The insoluble polymer from the Murchison C2 chondrite was studied by a variety of degradation techniques: pyrolysis, depolymerization by Na₄P₂O₇ or CF₃COOH, and oxidation by HNO₃, Na₂Cr₂O₇, or O₂/UV light. Products were identified by IR spectroscopy, gas chromatography, and mass spectrometry (time-of-flight and high-resolution). In some cases, parallel measurements were made on a synthetic polymer produced by the Fischer-Tropsch reaction, a meteoritic polymer from the Allende C3V chondrite, and samples of coal or related materials.Our studies confirm the prevailing view that the meteoritic polymer has a bridged aromatic structure with functional groups such as COOH, OH, and CO, but provides much new detail.

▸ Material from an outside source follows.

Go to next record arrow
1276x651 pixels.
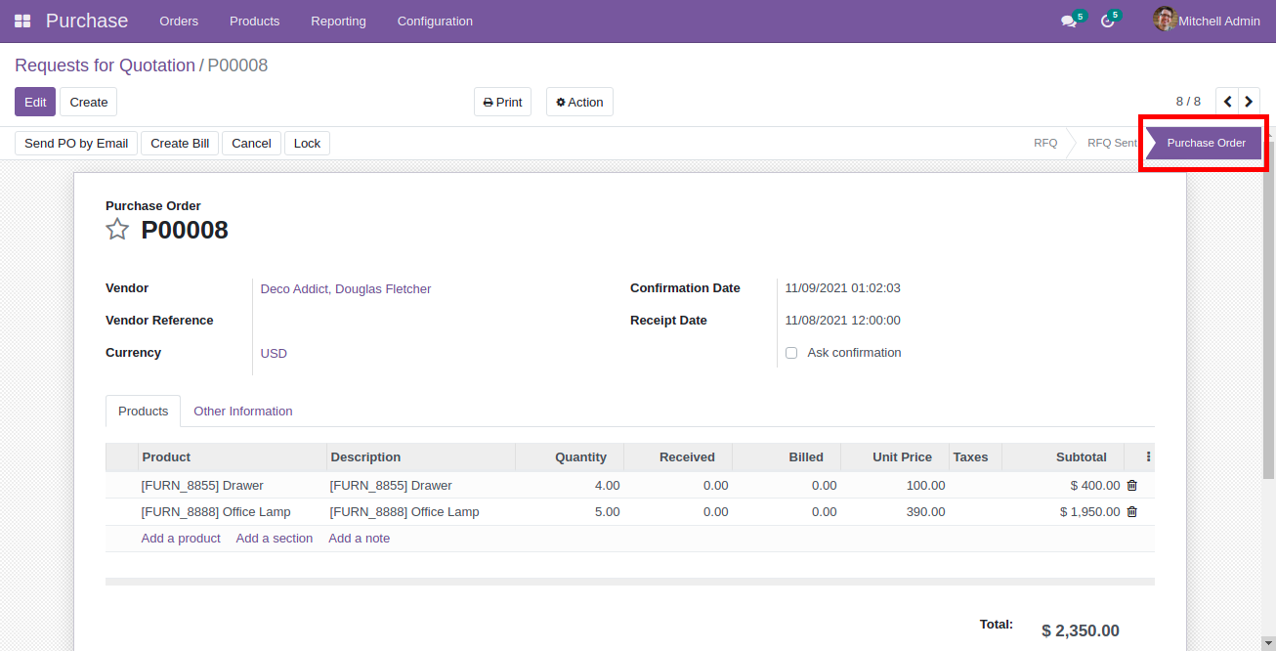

Oxidation with HNO₃ shows that the meteoritic and synthetic polymers have a similar degree of condensation, greater than that of high-volatile bituminous coal. Gentler oxidation with Cr₂O^2?₇ or O₂/UV led to the identification of 15 aromatic ring systems as the corresponding carboxylic acids: benzene, biphenyl, naphthalene and phenanthrene and their methyl derivatives, fluoranthene (or pyrene), chrysene, fluorenone, benzophenone, anthraquinone; and the heterocyclics dibenzofuran, benzothiophene, dibenzothiophene, pyridine, quinoline (or isoquinoline), and carbazole. Of 11 aliphatic acids identified, three dicarboxylic acids presumably came from hydroaromatic portions of the polymer, whereas eight monocarboxylic acids probably are derived from bridging groups or ring substituents.Depolymerization with CF₃COOH yielded some of the same ring systems, as well as alkanes (C₁–C₈) and alkenes (C₂–C₈), alkyl (C₁–C₅) benzenes and naphthalenes, and methyl- or dimethyl-indene, -indane, -phenol, -pyrrole, and -pyridine. All these compounds were detected below 200°C, and hence probably were indigenous constituents rather than pyrolysis products.Though the match between the synthetic and meteoritic polymer is only fair, several properties of the latter suggest that it, too, was produced by surface catalysis: the predominance of n-alkyl fragments, its occurrence as a surface coating on specific kinds of mineral grains, and the $\text{C}{}^{13}\text{C}{}^{12}$ fractionation between polymer and coexisting carbonates.     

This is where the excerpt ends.